I have got as far as
$$M_T (\theta) = \frac{1}{(1-\theta)^2}$$
and
$$ \int_{0}^{\infty} g(u) e^{\theta u} \mathrm{d}u = \frac{1}{(1-\theta)^4}$$
which I need to solve for the probability density function $g(u)$. I do remember a bit about moment generating functions, how to obtain them, their independence and whatnot, but I am struggling to figure out how to show that the density function is that as described in the question. As this is a STEP paper (and some knowledge of moment generating functions is needed) is there a way of doing this without using Fourier/Laplace transforms as this isn't in the A-level curriculum? I am quite out of practice and am figuring there must be a much simpler way to do this (i.e. perhaps integrating by parts and then setting up a differential equation in $g(u)$)?
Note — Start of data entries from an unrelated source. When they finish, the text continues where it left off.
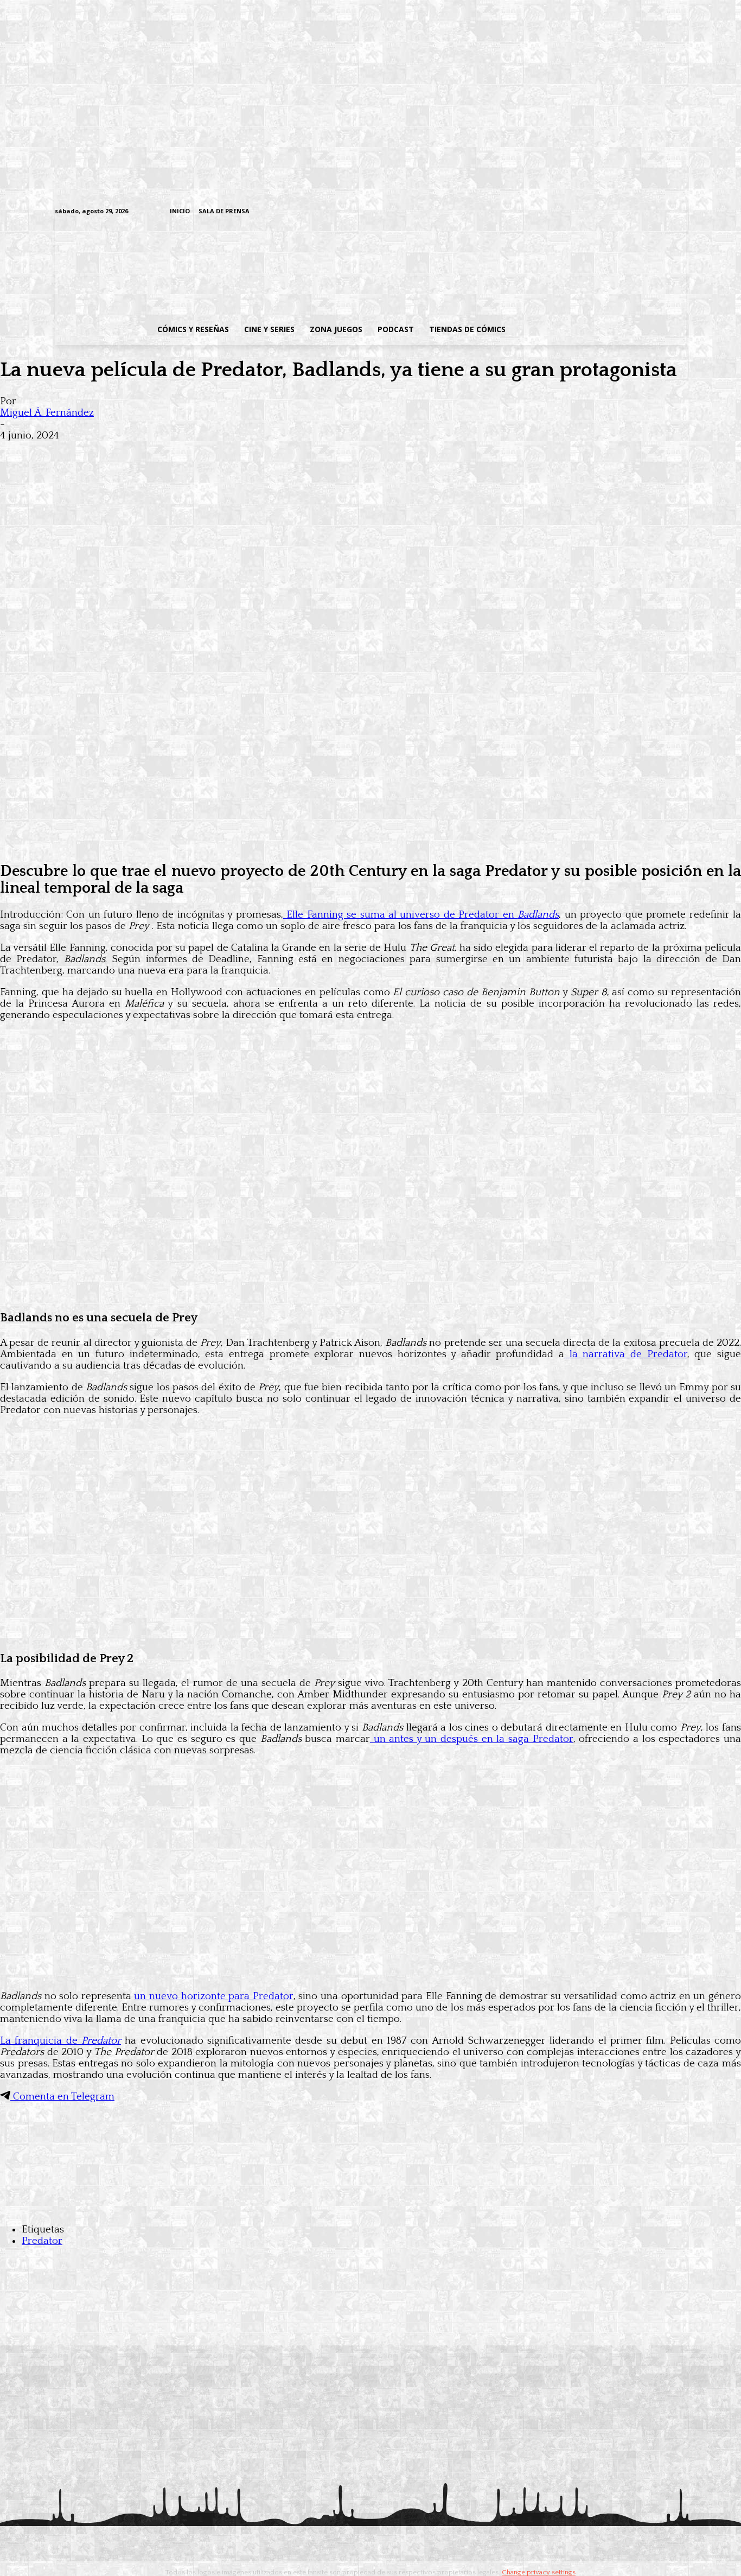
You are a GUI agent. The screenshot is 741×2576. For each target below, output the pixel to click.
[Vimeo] (552, 211)
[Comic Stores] (370, 2208)
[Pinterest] (173, 452)
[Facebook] (579, 212)
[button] (600, 329)
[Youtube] (680, 212)
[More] (213, 452)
I'm not sure what's a valid method here by your standards, but one way to figure this out is just pattern recognition.
You computed the MGF for the PDF $f(t)=te^{-t},$ presumably like this: $$ M(\theta) = \int_0^\infty e^{\theta t}te^{-t}dt = \int_0^\infty te^{-(1-\theta)t}dt = \frac{1}{(1-\theta)^2}\int_0^\infty ue^{-u}du = \frac{1}{(1-\theta)^2}.$$ Notice this is the square of the MGF for an exponential distribution $e^{-t}$, and it's easy to see why: we have that extra $t$ out front that results in an extra factor of $(1-\theta)^{-1}$ when we do the substitution.
From this, it is natural to consider the family of distributions $f(t) = \frac{1}{n!}t^{n}e^{-t}$ for which we have, similarly to before, $$ M(\theta) = \int_0^\infty e^{\theta t}\frac{1}{n!}t^{n}e^{-t}dt = \frac{1}{(1-\theta)^{n+1}} \frac{1}{n!}\int_0^\infty u^{n}e^{-u}du = \frac{1}{(1-\theta)^{n+1}}.$$ So your desired distribution is for $n=3,$ which corresponds to the pdf $f(t) = \frac{1}{3!}t^3e^{-t}.$